There are times when critics sheathe their quill tips, others when they don’t. Rupert Pennefather, the tall blond Englishman who has been earnestly promoted by the Royal Ballet as hard as they can to be the next Jonathan Cope, has attracted some devastating notices, and last night’s emergency outing as Romeo isn’t going to fatten his cuttings file.
It’s hard on Pennefather, because Romeo is a huge role with at least four big solo sections which if a chap can’t pirouette easily, turn out his legs smartly, point his feet properly, and jump high and handsome, he isn't going to persuade us with a boyish smile and a look of doggy devotion. Pennefather once, under the expert tutelage of Johan Kobborg, delivered a very promising James in La Sylphide, full of fleet skips and footbeats, but Romeo needs masterly adagio control and the dramatic charisma of a really first-class actor. So it was difficult to understand this casting, especially subbing for the magnetic Acosta.
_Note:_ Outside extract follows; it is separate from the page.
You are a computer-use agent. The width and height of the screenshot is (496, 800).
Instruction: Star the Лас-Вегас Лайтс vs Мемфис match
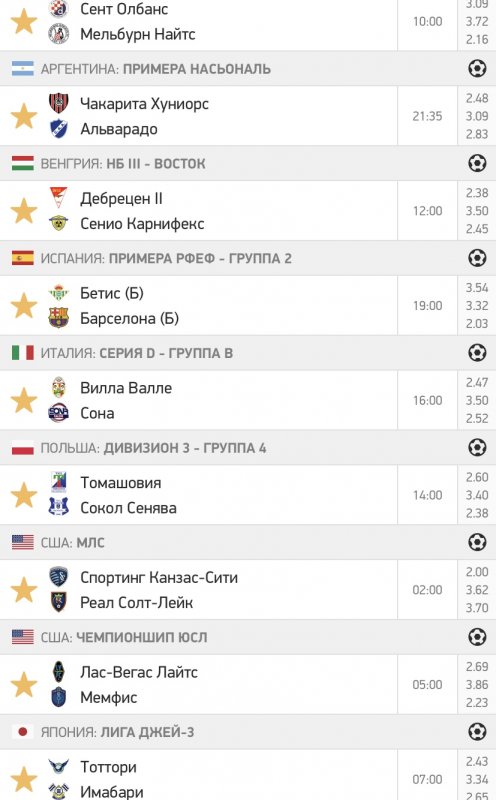(24, 685)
It was also hard on his Juliet, the ever-fascinating Tamara Rojo, who had to dance for two, and love for two, and die for two, and make us all weep for two, one of whom was a stick. The black-haired Rojo, the mistress of the stage and all the arts of ballerinadom, is the Juliet of our era. Her portrayal is uniquely fresh - she incarnates something lost in most modern portrayals of Juliet, she offers a throwback to what Juliet could have been five centuries ago. This is not a teenaged girl ready for boys, but a sheltered 14-year-old child who starts unmarked and unaware playing dolls with her nurse, and a few days later is screaming in agonised love in a mausoleum, clutching her boy lover’s corpse to her before unhesitatingly stabbing herself to death.
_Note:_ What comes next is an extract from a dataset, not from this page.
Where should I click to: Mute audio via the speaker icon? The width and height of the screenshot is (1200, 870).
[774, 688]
Rojo's genius is that she plays the part with no hindsight whatever - events gradually imprint their terrible consequences on her virginal character, they rip the protection of childhood off her, reveal this volcanically passionate and single-minded girl in love. Such an advocate is she that she almost convinced me that Pennefather’s wussy Romeo could be the cause of such an unguarded, utterly committed love.
But all around Pennefather’s blundering solos last night was an admirably keen-edged male line-up - José Martin, bold and playful as Mercutio, young Sergei Polunin an elegant yet focused Benvolio (Romeo material definitely), Gary Avis an irascible, battle-scarred Tybalt. Martin in particular has the leg spring to power those sharp knee angles and horsey prancing steps that MacMillan hands out to the men. Alastair Marriott held the stage subtly in his small role as Friar Laurence, and among the women Laura Morera was a redheaded firebrand as lead tart, while the beauteous Elizabeth McGorian always gives Lady Capulet’s keening over Tybalt the necessary ugliness.
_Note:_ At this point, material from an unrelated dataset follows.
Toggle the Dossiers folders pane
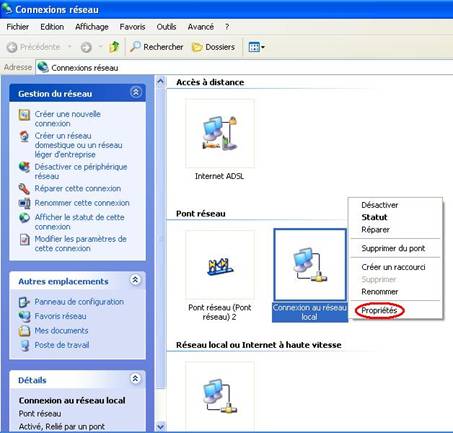This screenshot has height=433, width=453. tap(213, 47)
Perhaps it was bad acoustics where I was sitting, rear right, but some unpredictable and unwelcome miking seemed to be going on in the pit, with second violins sounding from the right, and solo instruments oddly prominent. EU regulations have rated Romeo and Juliet a dangerously loud score for orchestras to play - are mikes and amplifiers being used to compensate? [IB adds: Barry Wordsworth, the Royal Ballet music director, notes below that there is no amplification, so I must presume this was an acoustics vagary.]
The Mariinsky Ballet’s Boris Gruzin frequently flies over to conduct the Prokofiev for the Royal Ballet, and like several Russian conductors of this ballet can be especially gripping in the action music and ensemble dances - last night Act 1’s opening scene was vigorously alert and dramatic. But, as I’ve noticed before with him, in the more personal scenes (Juliet’s ballroom duet with Paris, the bedroom pas de deux) his tempi were so changeable that they made the dancers look uncomfortable. Possibly the Russians' own iconic Lavrovsky version of Romeo and Juliet watermarks their instincts for the tempi, rather than MacMillan’s, which generally demands a little more pace and heedlessness.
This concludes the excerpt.